DESTAQUE - RUMO AO MEETING

Só o coração conhece

por John Waters

Será o Meeting do desejo. Entendido como o que torna o homem grande. Que foi feito para o infinito, e é isso que ele deseja. Sempre, quer tenha consciência disso ou não. Tudo, em nossa humanidade, reclama o todo. E todas as coisas que o homem faz nascem daí: de uma natureza que nos leva a pedir “grandes coisas”. As maiores que existem. Assim, o fio condutor do Meeting deste ano é o coração. Portanto, o eu: a sua exigência de significado, de justiça, de beleza. E a sua capacidade de reconhecê-las, onde quer que se encontrem. É aí que se cruzam os temas fortes da trajetória deste ano. A começar pelo ecumenismo, por essa capacidade de encontro que sempre foi a característica da manifestação (a partir do Meeting nasceu uma trama de relações que dura e cresce ano a ano e liga católicos, ortodoxos, anglicanos, muçulmanos...), mas que nesta edição é sublinhada justamente por esse ponto de partida, comum a todos: o coração. Daí também os outros grandes temas: a liberdade (religiosa, econômica, civil), que é do que o eu vive; o direito; o debate sobre as neurociências, versão atualizada da discussão eterna sobre o que é o homem. E tudo o mais que, como todos os anos, acontecerá ali, programado e não programado. Nestas páginas o leitor terá um aperitivo deste grande evento que será realizado de 22 a 28 de agosto, em Rímini, na Itália. É possível acompanhar alguns encontros ao vivo pelo site www.meetingrimini.org.

____________

**Tarefas do exercício**
A: De acordo com o texto sobre o Meeting, quando e onde o evento será realizado?
B: Traduza para o inglês esta frase do texto sobre o Meeting: "Assim, o fio condutor do Meeting deste ano é o coração."
C: Prossiga o texto sobre o Meeting a partir da última frase apresentada.

**Extrato de dados**

____________

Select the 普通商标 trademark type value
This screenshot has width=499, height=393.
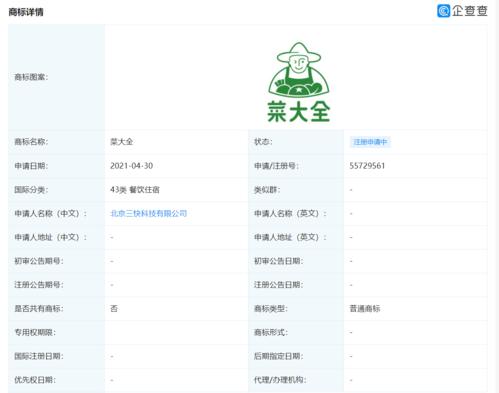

____________

**Respostas por tarefa**
A: De 22 a 28 de agosto, em Rímini, na Itália.

B: Thus, the guiding thread of this year's Meeting is the heart.

C:
O coração costuma ser tratado com condescendência e entendido como uma metáfora. Que rima sempre com “paixão”, “emoção”, “decepção”, em canções e poesias que procuram evidenciar o nível mais profundo da emoção humana, mas em certo sentido não achamos que ele seja verdadeiramente a bússola do sentimento. Simplesmente sem pensar colocamos o coração na extremidade inferior da linha da razão, onde a cabeça reina soberana.
Quando “pensamos” no coração, pensamos numa bomba hidráulica à qual atribuímos também, curiosamente, essa função emocional. Segundo tal convicção, o coração se torna um sinal gráfico, um “coração enamorado” que evoca a paixão, a dor e a confusão de uma laço sentimental nostalgicamente romântico.
Nossa confusa percepção do coração reflete a confusa ideia que temos da nossa natureza. De um lado, não podemos escapar do dado de que esse indispensável órgão, um motor que continua a bombear e a alimentar – por sua própria natureza – o início de cada coisa. Mas a nossa mentalidade racionalista torna cada vez mais necessário que mantenhamos vivas pelo menos duas concepções incompatíveis de coração. A ideia de que as nossas vidas emotivas estão ligadas a algo tão banal, um mecanismo que regula certas funções, parece um resíduo cultural do tempo em que se entendia muito pouco desse “mecanismo” humano. Há a expectativa de um dia – se continuarmos trilhando esse caminho – chegarmos a uma fórmula elétrica dentro da qual as coisas que nos perturbam (amor, medo, desejo, dor) serão identificadas como impulsos lançados no circuito da máquina humana. Ao mesmo tempo, vamos adiante com nossas pesquisas como se esses conhecimentos já fossem adequados.
A razão – decidimos nós – é um consultor seguro e confiável, como um contador ou um advogado. Parece que a razão assumiu esse papel por vontade própria, o que soa como um conflito de interesses um pouco suspeito, e por isso o contador e o advogado correm o risco de ser deixados de lado. Mas o dado de fato é que, nesse meio de tempo, o coração parece algo incômodo, que nos leva pra lá e pra cá, incapaz de tomar decisões.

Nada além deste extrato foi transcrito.